Comment 1 Boris Bokowski CLA 2008-02-25 23:24:44 EST
I think a fix for this should be in JFace where we know that we are changing the number of items. It might be hard to implement though - we don't necessarily know the mapping between items and elements at the time we would want to fire a selection change.
Comment 2 Peter Centgraf CLA 2008-02-26 09:16:43 EST
If the selection changes because of setItemCount(), there must be strictly fewer items in the selection than before.  At the point this method is fired, we can determine which TableItems will be selected easily enough by using the new count as a threshold.  The viewer can either assume that the elements mapped to those items will be unchanged (and use getData() immediately), or verify the mappings with the content provider first.

I'm not sure which of those two approaches is preferable.  As I mentioned, it is common for setItemCount() to be called by the content provider during updateElement() as a result of refresh() or setInput().  Therefore, it is likely for the Item-element mapping to be stale.  On the other hand, I dislike the idea of reentrant calls to updateElement().  The updateElement() API can also be implemented asynchronously, so there's no guarantee that the mapping will be up to date before the call returns.

Perhaps the better approach would be to report the selection changes at the finest possible granularity.  When setItemCount() is called, report the selection at that time, ignoring any changes that updateElement() may or may not cause.  When/if updateElement() results in a call to replace() for a selected Item, report that as a new selection.
Comment 3 Boris Bokowski CLA 2009-11-26 09:48:29 EST
Hitesh is now responsible for watching bugs in the [Viewers] component area.
Comment 4 Eclipse Webmaster CLA 2019-09-06 16:16:56 EDT
This bug hasn't had any activity in quite some time.
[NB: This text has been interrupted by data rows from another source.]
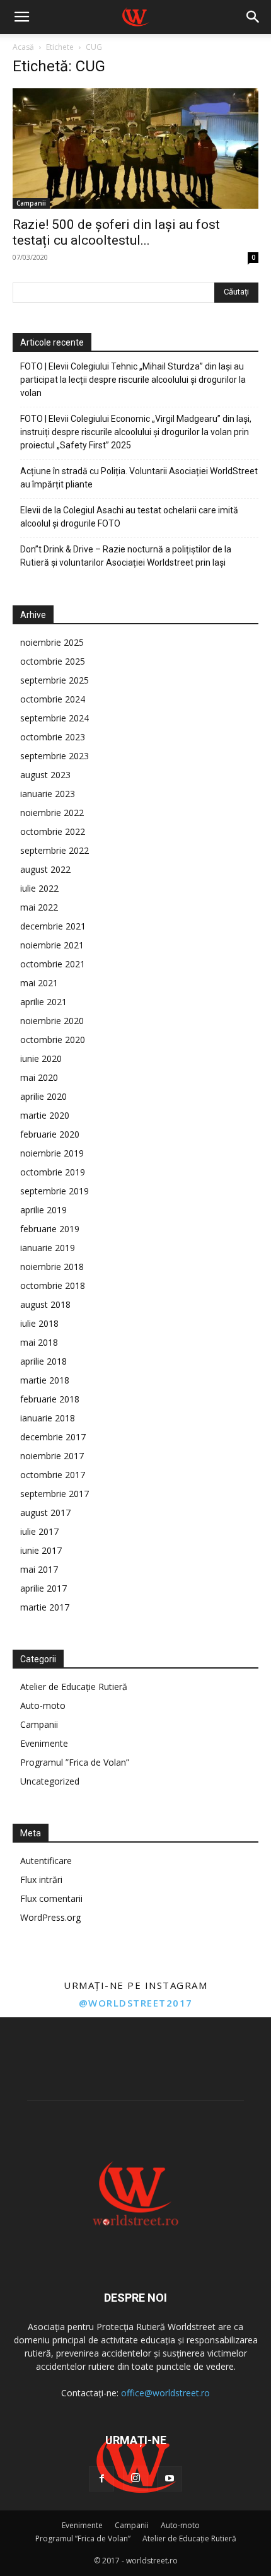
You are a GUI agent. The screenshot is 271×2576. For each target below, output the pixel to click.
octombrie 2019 (52, 1172)
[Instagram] (135, 2478)
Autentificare (46, 1861)
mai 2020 (39, 1077)
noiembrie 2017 (52, 1456)
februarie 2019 (49, 1229)
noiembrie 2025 (52, 642)
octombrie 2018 (52, 1285)
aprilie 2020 (43, 1096)
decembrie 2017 (53, 1437)
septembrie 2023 (54, 756)
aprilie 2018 (43, 1361)
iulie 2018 (39, 1323)
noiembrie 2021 (52, 945)
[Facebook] (101, 2478)
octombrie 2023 (52, 737)
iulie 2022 (39, 888)
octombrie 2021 (52, 964)
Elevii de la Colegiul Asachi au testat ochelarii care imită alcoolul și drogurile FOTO (129, 516)
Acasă (23, 47)
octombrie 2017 (52, 1475)
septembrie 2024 (54, 718)
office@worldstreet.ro (165, 2393)
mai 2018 (39, 1342)
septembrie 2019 (54, 1191)
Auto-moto (43, 1705)
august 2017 (45, 1512)
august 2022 (45, 869)
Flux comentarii (51, 1898)
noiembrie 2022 (52, 813)
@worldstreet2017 (136, 2002)
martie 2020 (44, 1115)
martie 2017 (44, 1607)
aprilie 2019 (43, 1210)
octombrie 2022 (52, 831)
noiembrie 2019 (52, 1153)
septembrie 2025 (54, 680)
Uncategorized (49, 1781)
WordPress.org (50, 1917)
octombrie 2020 (52, 1040)
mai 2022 (39, 907)
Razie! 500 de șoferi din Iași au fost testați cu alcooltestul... (116, 232)
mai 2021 (39, 983)
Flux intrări (41, 1879)
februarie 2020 (49, 1134)
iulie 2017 (39, 1531)
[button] (21, 17)
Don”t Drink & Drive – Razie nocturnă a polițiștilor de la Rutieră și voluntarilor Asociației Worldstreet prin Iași (125, 556)
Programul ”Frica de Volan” (74, 1762)
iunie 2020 (41, 1058)
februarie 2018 (49, 1399)
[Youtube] (169, 2478)
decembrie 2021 (53, 926)
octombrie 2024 (52, 699)
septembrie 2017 (54, 1494)
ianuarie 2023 (47, 794)
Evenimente (44, 1743)
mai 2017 (39, 1569)
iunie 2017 (41, 1550)
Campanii (31, 203)
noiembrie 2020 (52, 1021)
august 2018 (45, 1304)
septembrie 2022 (54, 850)
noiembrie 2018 (52, 1267)
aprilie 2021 (43, 1002)
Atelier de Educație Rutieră (73, 1687)
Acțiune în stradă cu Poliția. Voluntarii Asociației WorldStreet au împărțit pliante (139, 477)
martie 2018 (44, 1380)
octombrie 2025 (52, 661)
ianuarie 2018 (47, 1418)
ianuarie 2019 (47, 1248)
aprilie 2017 (43, 1588)
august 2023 (45, 775)
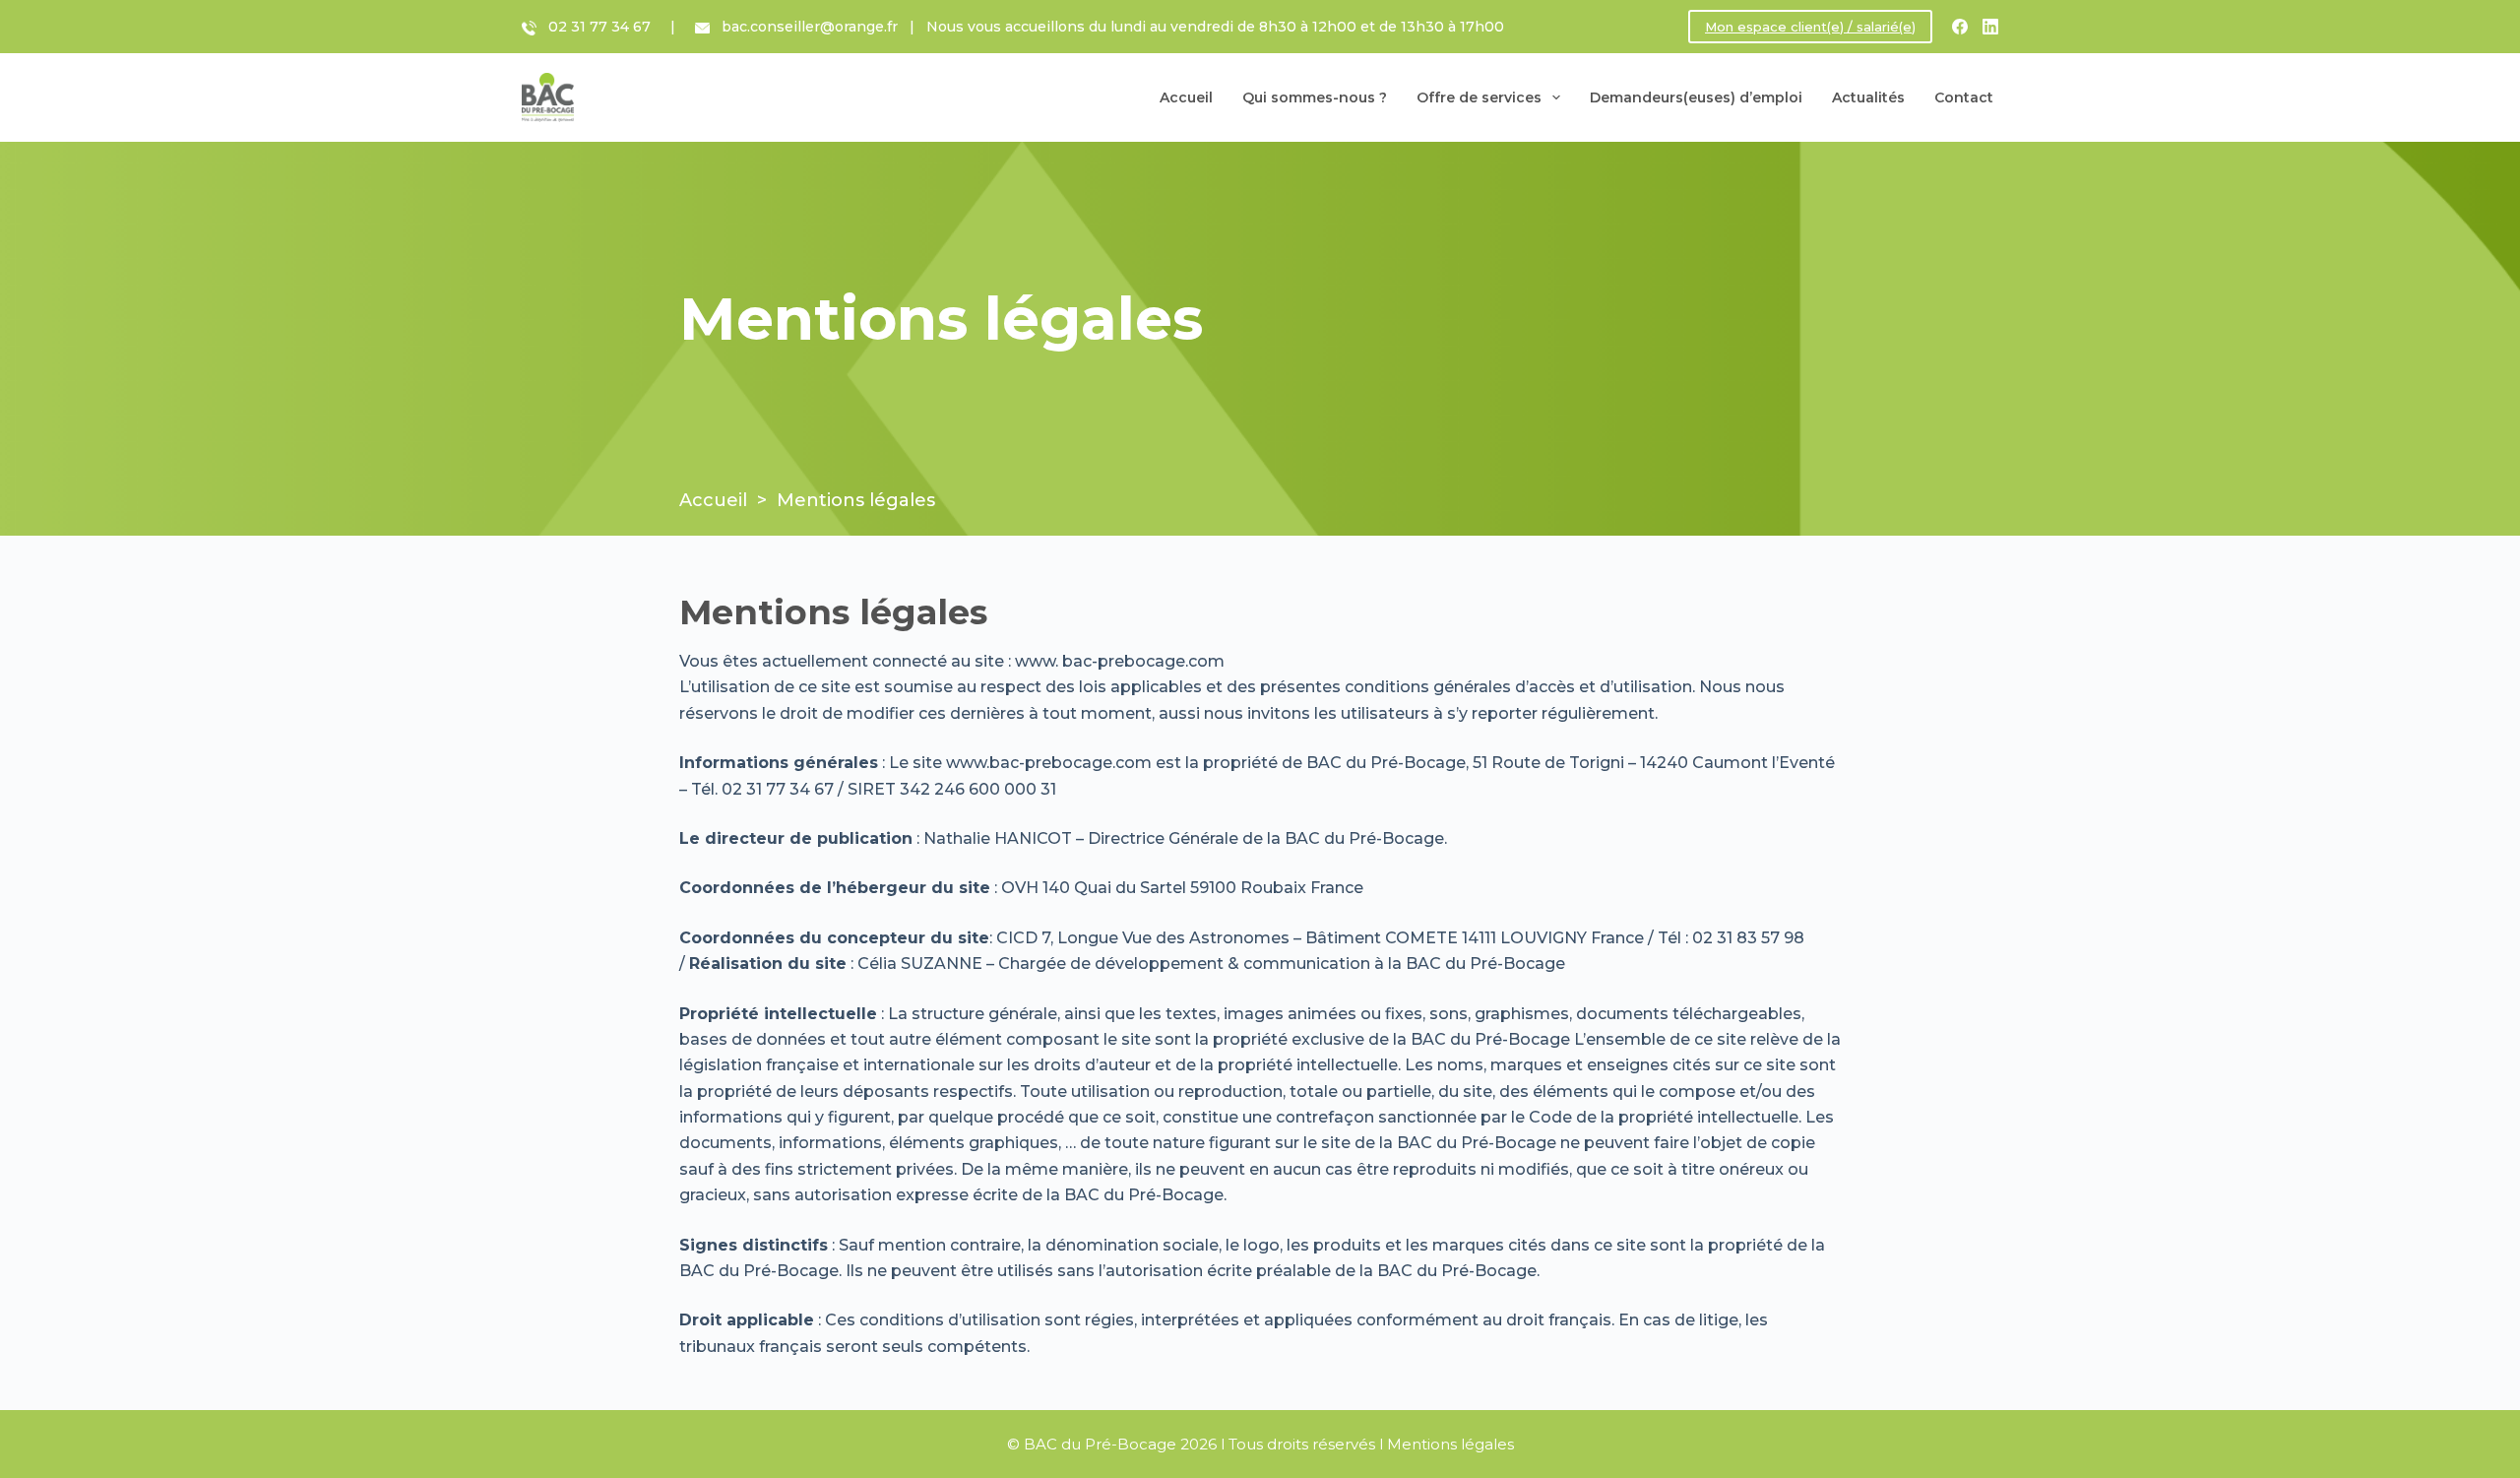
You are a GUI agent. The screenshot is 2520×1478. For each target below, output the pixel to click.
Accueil (1186, 97)
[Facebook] (1960, 26)
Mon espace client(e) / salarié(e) (1810, 26)
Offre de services (1479, 97)
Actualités (1868, 97)
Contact (1963, 97)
Maybe the problem got resolved, was a duplicate of something else, or became less pressing for some reason - or maybe it's still relevant but just hasn't been looked at yet.

If you have further information on the current state of the bug, please add it. The information can be, for example, that the problem still occurs, that you still want the feature, that more information is needed, or that the bug is (for whatever reason) no longer relevant.